I still have the question on how this happened in the first place and how to 
prevent it from happening going forward without a lot of monitoring and 
reweighting on weekends/etc to keep things balanced.  It sounds like Ceph is 
really expecting that objects stored into a pool will roughly have the same 
size, is that right?

Our backups going into this pool have very large variation in size, so would it 
be better to create multiple pools based on expected size of objects and then 
put backups of similar size into each pool?

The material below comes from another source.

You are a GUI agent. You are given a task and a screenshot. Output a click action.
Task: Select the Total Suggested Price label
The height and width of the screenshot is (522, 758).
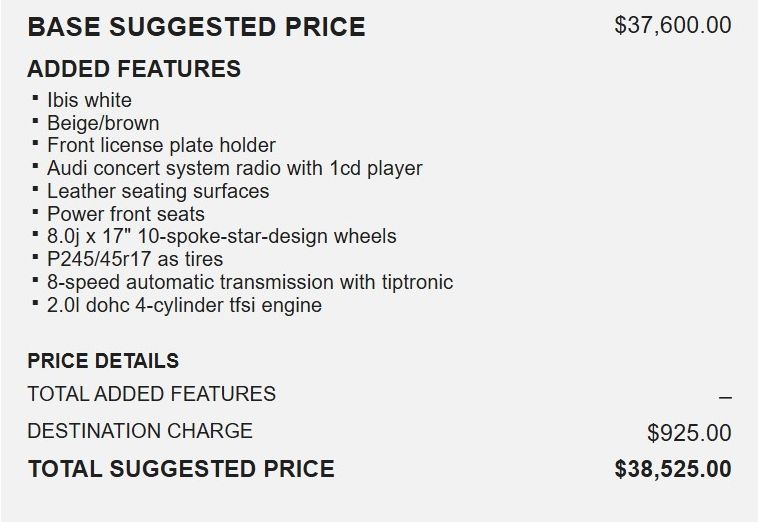181,468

The backups also have basically the same names with the only difference being 
the date which it was taken (e.g. backup name difference in subsequent days can 
be one digit at times), so does this mean that large backups with basically the 
same name will end up being placed in the same PGs based on the CRUSH 
calculation using the object name?

Thanks,
-Bryan

From: Janne Johansson [mailto:icepic...@gmail.com]
Sent: Wednesday, January 31, 2018 9:34 AM
To: Bryan Banister <bbanis...@jumptrading.com<mailto:bbanis...@jumptrading.com>>
Cc: Ceph Users <ceph-users@lists.ceph.com<mailto:ceph-users@lists.ceph.com>>
Subject: Re: [ceph-users] Help rebalancing OSD usage, Luminus 1.2.2

Note: External Email



2018-01-31 15:58 GMT+01:00 Bryan Banister <mailto:bbanis...@jumptrading.com>:


Given that this will move data around (I think), should we increase the pg_num 
and pgp_num first and then see how it looks?


I guess adding pgs and pgps will move stuff around too, but if the PGCALC 
formula says you should have more then that would still be a good
start. Still, a few manual reweights first to take the 85-90% ones down might 
be good, some move operations are going to refuse adding things
to too-full OSDs, so you would not want to get accidentally bumped above such a 
limit due to some temp-data being created during moves.

Also, dont bump pgs like crazy, you can never move down. Aim for getting ~100 
per OSD at most, and perhaps even then in smaller steps so
that the creation (and evening out of data to the new empty PGs) doesn't kill 
normal client I/O perf in the meantime.


--
May the most significant bit of your life be positive.